* **WHAT THE EXERCISE ASKS**:
Copy the records below verbatim, line for line.

━━━━

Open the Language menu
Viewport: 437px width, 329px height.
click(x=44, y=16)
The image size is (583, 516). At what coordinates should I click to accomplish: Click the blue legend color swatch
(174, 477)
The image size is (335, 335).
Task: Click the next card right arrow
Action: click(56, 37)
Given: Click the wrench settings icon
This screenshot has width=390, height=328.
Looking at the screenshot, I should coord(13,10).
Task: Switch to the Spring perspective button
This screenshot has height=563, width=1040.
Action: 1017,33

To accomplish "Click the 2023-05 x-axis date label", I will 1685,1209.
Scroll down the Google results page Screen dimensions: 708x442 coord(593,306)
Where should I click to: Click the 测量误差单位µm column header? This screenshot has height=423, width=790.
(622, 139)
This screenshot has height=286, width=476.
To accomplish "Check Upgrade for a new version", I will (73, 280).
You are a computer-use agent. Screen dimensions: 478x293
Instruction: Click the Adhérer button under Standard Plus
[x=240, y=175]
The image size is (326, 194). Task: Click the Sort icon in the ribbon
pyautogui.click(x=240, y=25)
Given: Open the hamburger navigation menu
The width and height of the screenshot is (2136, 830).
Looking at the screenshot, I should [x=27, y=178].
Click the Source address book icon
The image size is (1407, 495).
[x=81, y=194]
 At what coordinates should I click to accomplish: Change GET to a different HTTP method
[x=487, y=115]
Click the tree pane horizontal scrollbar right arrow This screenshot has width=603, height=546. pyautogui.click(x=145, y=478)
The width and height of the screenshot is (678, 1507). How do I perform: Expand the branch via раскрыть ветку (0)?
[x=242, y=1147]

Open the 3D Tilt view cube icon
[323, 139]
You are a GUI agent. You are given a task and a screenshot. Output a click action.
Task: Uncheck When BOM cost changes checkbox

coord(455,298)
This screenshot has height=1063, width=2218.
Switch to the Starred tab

━━━━

* **EXERCISE RESULT**:
Open the Language menu
Viewport: 437px width, 329px height.
click(x=44, y=16)
The image size is (583, 516). At what coordinates should I click to accomplish: Click the blue legend color swatch
(174, 477)
The image size is (335, 335).
Task: Click the next card right arrow
Action: click(56, 37)
Given: Click the wrench settings icon
This screenshot has width=390, height=328.
Looking at the screenshot, I should coord(13,10).
Task: Switch to the Spring perspective button
This screenshot has height=563, width=1040.
Action: 1017,33

To accomplish "Click the 2023-05 x-axis date label", I will 1685,1209.
Scroll down the Google results page Screen dimensions: 708x442 coord(593,306)
Where should I click to: Click the 测量误差单位µm column header? This screenshot has height=423, width=790.
(622, 139)
This screenshot has height=286, width=476.
To accomplish "Check Upgrade for a new version", I will (73, 280).
You are a computer-use agent. Screen dimensions: 478x293
Instruction: Click the Adhérer button under Standard Plus
[x=240, y=175]
The image size is (326, 194). Task: Click the Sort icon in the ribbon
pyautogui.click(x=240, y=25)
Given: Open the hamburger navigation menu
The width and height of the screenshot is (2136, 830).
Looking at the screenshot, I should [x=27, y=178].
Click the Source address book icon
The image size is (1407, 495).
[x=81, y=194]
 At what coordinates should I click to accomplish: Change GET to a different HTTP method
[x=487, y=115]
Click the tree pane horizontal scrollbar right arrow This screenshot has width=603, height=546. pyautogui.click(x=145, y=478)
The width and height of the screenshot is (678, 1507). How do I perform: Expand the branch via раскрыть ветку (0)?
[x=242, y=1147]

Open the 3D Tilt view cube icon
[323, 139]
You are a GUI agent. You are given a task and a screenshot. Output a click action.
Task: Uncheck When BOM cost changes checkbox

coord(455,298)
This screenshot has height=1063, width=2218.
Switch to the Starred tab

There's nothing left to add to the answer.